Ramazan Yazıları II

Hicaz’a Uzanan Sadakat Yolculuğu:
Surre Geleneği

İskender Pala

Ramazan Yazıları II

Hicaz’a Uzanan Sadakat Yolculuğu:
Surre Geleneği

İskender Pala

Read in English (The English translation was done with the help of AI)

Surre, en yaygın mânasıyla içi para dolu kese, yani para kesesi demektir. Osmanlı döneminde zenginler, şehrin fakir fukarası ile âlimlerini ve leylî medrese öğrencilerini iftara davet eder, iftardan sonra da onlara mangır dolu küçük kesecikler verirlermiş. Buna halk, diş kirası, mollalar da surre derlermiş.

Bu açıdan bakıldığında surre geleneği, bir yardımlaşma kurumu, fakir fukaraya yardım usulüdür. 19. yüzyıl şairi Fâzıl’ın bir beytinde surre, şöyle anılır:

Bilmem ki nice bu ramazân ü nice bu ıyd
Ne sâat ü ne şâl ne ihrâm u ne surre
Ne saat, ne şal, ne ihram, ne de surre (altın kesesi) gördük.
Bilemedim bu ne biçim ramazan ve ne şekil bayramdı!

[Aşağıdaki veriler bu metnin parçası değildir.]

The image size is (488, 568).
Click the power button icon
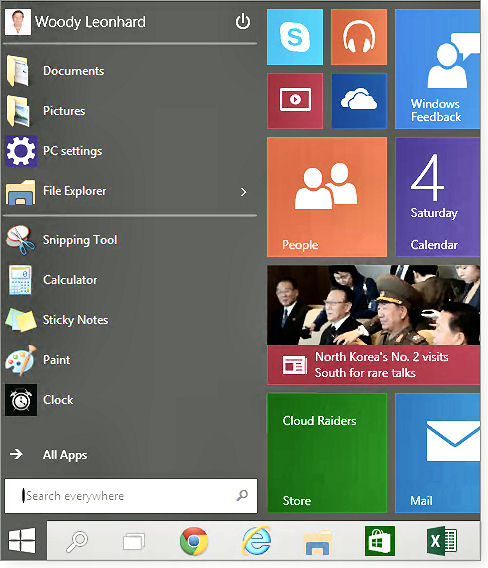pos(243,22)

Beyitte şair, daha 19. asırda surre geleneğinin ortadan kalkmaya yüz tuttuğundan; artık kimsenin kimseye iftarda diş kirası veya surre vermediğinden yakınıyor. Bugün bu gelenek tamamen tarih olmuştur. İftarlar çoğalmıştır; ama surre vermek için değil, iftarda para toplamak için! Her neyse…

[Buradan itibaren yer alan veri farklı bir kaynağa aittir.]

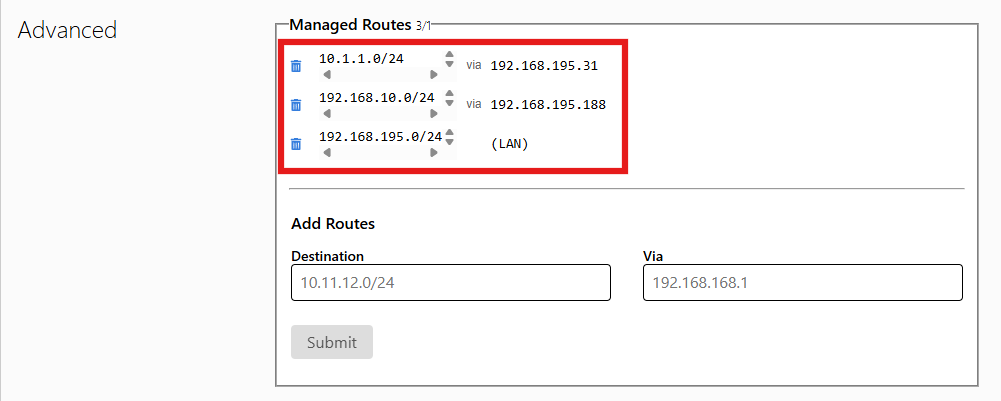The height and width of the screenshot is (401, 1001).
Task: Click trash icon for 192.168.195.0/24 LAN route
Action: coord(296,144)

Surre kelimesi, tarihimizde asıl mânasını surre alayı (surre-i hümâyun) vesilesiyle kazanmıştır. Surre-i hümâyun, Osmanlı padişahları tarafından Mekke ve Medine’ye gönderilen para ve hediyelere denir. Bu hediyelerin nakit olanları küçük keselere konulduğu için bu adı almıştır.

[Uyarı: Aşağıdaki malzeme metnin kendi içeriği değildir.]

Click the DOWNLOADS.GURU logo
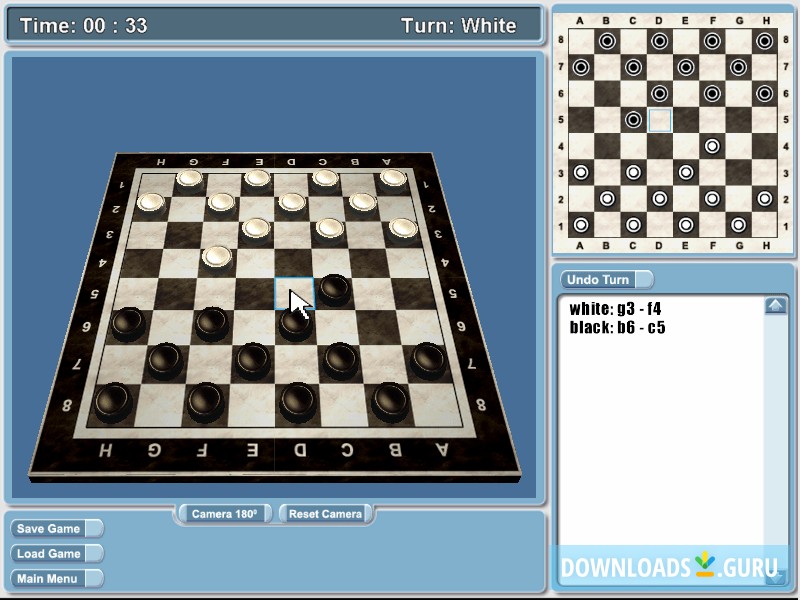coord(672,565)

Her yıl receb ayının on ikisinde Topkapı Sarayı’ndan bir kervan ile yola çıkarılan surre, bir surre emini riyasetinde aylarca yol alarak Haremeyn’e ulaşırdı.

Tarihte ilk surre alayı Abbâsî halifelerinden Muktedir-Billâh tarafından tertip olunmuştur (923- 924). Osmanlı padişahlarında surre geleneği, Çelebi Mehmet (1413-1421) ile başlar. Teberru niteliğindeki bu surreler, Yavuz’un, mukaddes emanetleri ve hilâfeti Osmanlı’ya kazandırmasından sonra resmî bir görev ve siyasî bir gereklilik niteliği kazanmıştır. Hicaz ahalisinin “Sadâkat-i Rûmiyye” diyerek yolunu gözlediği bu vâridat, petrolü ve hac turizmi olmayan bedevî Araplar için hayati önem taşırmış. Her yıl tedricen arttırılan surre tahsisatı, Sultan II. Abdülhamit devrinde 3.514.000 kuruşa kadar çıkmıştır. İngilizler’in Arap kabilelerini Osmanlı’ya karşı ayaklandırmalarına kadar, bu gelenek sürmüş ve 1918’de, savaş için bile para bulamayan Osmanlı, 3.650.000 kuruşluk bir surre alayı çıkarmayı ihmal etmemiştir.

Süveyş Kanalı’nın açılmasından sonra eskiden kara yoluyla giden ve 12 Receb’de gönderilen surrenin yola çıkış tarihi 14 Şâban’a tahvil olunmuştur.

Osmanlı payitahtında, surre alayının yola çıkışı bir bayram havası taşırmış. Kendini hâdimü’l-Haremeyn (Mekke ve Medine’nin hizmetkârı) gören Osmanlı padişahları, halkın katkılarını da geri çevirmez, surre alayına dahil ederlermiş.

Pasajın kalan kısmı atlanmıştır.